ACTIVITY: Give back the lines of the records exactly, starting at the first and ending at the one with "Given: Select the 试卷分类 root tree label".

RECORDS FOR THIS EXERCISE:
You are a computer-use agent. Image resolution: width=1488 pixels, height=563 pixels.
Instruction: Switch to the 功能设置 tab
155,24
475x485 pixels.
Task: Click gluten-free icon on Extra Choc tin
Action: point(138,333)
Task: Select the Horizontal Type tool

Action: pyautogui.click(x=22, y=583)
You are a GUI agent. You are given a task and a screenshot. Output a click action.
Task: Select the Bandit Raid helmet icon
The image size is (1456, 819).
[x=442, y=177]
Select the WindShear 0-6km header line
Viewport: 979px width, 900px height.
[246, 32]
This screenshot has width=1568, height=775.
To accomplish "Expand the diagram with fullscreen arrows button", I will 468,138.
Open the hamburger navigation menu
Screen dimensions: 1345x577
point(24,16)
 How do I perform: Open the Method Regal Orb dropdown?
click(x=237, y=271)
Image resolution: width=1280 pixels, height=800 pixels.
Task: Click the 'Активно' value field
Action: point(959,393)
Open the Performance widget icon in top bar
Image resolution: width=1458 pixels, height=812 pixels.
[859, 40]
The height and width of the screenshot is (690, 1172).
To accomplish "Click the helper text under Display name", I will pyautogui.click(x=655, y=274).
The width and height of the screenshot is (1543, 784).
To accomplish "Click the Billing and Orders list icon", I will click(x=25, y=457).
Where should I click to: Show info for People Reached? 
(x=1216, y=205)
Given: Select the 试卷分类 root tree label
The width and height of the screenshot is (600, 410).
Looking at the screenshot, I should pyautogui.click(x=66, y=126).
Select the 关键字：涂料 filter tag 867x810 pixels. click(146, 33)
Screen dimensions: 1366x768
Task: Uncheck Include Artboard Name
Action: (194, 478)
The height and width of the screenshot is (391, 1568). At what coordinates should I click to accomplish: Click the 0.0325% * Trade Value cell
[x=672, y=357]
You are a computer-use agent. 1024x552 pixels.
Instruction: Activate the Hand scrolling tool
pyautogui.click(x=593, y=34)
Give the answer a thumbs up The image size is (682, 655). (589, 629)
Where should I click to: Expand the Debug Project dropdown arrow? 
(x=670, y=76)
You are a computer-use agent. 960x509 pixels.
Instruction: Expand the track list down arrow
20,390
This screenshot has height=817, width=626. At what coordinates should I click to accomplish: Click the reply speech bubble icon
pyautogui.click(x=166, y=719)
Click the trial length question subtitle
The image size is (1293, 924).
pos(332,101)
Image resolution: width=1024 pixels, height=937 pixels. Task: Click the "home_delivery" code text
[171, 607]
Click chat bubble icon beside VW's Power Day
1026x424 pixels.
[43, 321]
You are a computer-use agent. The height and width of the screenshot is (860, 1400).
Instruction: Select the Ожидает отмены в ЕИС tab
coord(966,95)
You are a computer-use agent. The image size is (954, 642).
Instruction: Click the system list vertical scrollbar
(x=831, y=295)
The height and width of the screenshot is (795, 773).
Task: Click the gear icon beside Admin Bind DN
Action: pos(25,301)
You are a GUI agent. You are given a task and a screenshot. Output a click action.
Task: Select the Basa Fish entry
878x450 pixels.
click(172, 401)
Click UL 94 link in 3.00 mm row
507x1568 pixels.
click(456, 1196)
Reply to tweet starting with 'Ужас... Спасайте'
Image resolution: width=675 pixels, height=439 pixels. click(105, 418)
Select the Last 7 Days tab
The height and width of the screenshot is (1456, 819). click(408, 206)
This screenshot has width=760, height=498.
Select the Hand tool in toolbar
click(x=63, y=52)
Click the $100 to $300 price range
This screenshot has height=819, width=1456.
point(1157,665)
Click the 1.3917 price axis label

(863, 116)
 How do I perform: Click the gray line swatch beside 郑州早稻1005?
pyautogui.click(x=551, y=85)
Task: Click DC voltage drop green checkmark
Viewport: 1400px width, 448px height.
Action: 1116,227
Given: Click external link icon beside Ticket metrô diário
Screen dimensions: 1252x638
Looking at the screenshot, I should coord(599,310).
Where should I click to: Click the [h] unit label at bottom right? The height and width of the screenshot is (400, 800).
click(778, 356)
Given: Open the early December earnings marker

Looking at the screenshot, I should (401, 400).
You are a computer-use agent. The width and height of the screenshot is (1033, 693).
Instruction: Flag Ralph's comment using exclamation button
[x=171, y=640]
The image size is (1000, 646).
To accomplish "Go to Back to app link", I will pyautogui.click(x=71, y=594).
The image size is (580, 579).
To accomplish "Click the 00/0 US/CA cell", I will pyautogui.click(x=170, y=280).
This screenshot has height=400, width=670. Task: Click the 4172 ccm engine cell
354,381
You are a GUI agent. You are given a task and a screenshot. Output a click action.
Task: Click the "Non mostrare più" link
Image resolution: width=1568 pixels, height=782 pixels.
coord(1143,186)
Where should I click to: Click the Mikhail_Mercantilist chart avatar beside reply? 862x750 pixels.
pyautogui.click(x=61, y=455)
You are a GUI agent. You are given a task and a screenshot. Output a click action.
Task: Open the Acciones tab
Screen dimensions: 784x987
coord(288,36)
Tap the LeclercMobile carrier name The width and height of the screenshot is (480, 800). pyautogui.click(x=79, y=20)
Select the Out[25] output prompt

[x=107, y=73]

EXPECTED ANSWER:
You are a computer-use agent. Image resolution: width=1488 pixels, height=563 pixels.
Instruction: Switch to the 功能设置 tab
155,24
475x485 pixels.
Task: Click gluten-free icon on Extra Choc tin
Action: point(138,333)
Task: Select the Horizontal Type tool

Action: pyautogui.click(x=22, y=583)
You are a GUI agent. You are given a task and a screenshot. Output a click action.
Task: Select the Bandit Raid helmet icon
The image size is (1456, 819).
[x=442, y=177]
Select the WindShear 0-6km header line
Viewport: 979px width, 900px height.
[246, 32]
This screenshot has width=1568, height=775.
To accomplish "Expand the diagram with fullscreen arrows button", I will 468,138.
Open the hamburger navigation menu
Screen dimensions: 1345x577
point(24,16)
 How do I perform: Open the Method Regal Orb dropdown?
click(x=237, y=271)
Image resolution: width=1280 pixels, height=800 pixels.
Task: Click the 'Активно' value field
Action: point(959,393)
Open the Performance widget icon in top bar
Image resolution: width=1458 pixels, height=812 pixels.
[859, 40]
The height and width of the screenshot is (690, 1172).
To accomplish "Click the helper text under Display name", I will pyautogui.click(x=655, y=274).
The width and height of the screenshot is (1543, 784).
To accomplish "Click the Billing and Orders list icon", I will click(x=25, y=457).
Where should I click to: Show info for People Reached? 
(x=1216, y=205)
Given: Select the 试卷分类 root tree label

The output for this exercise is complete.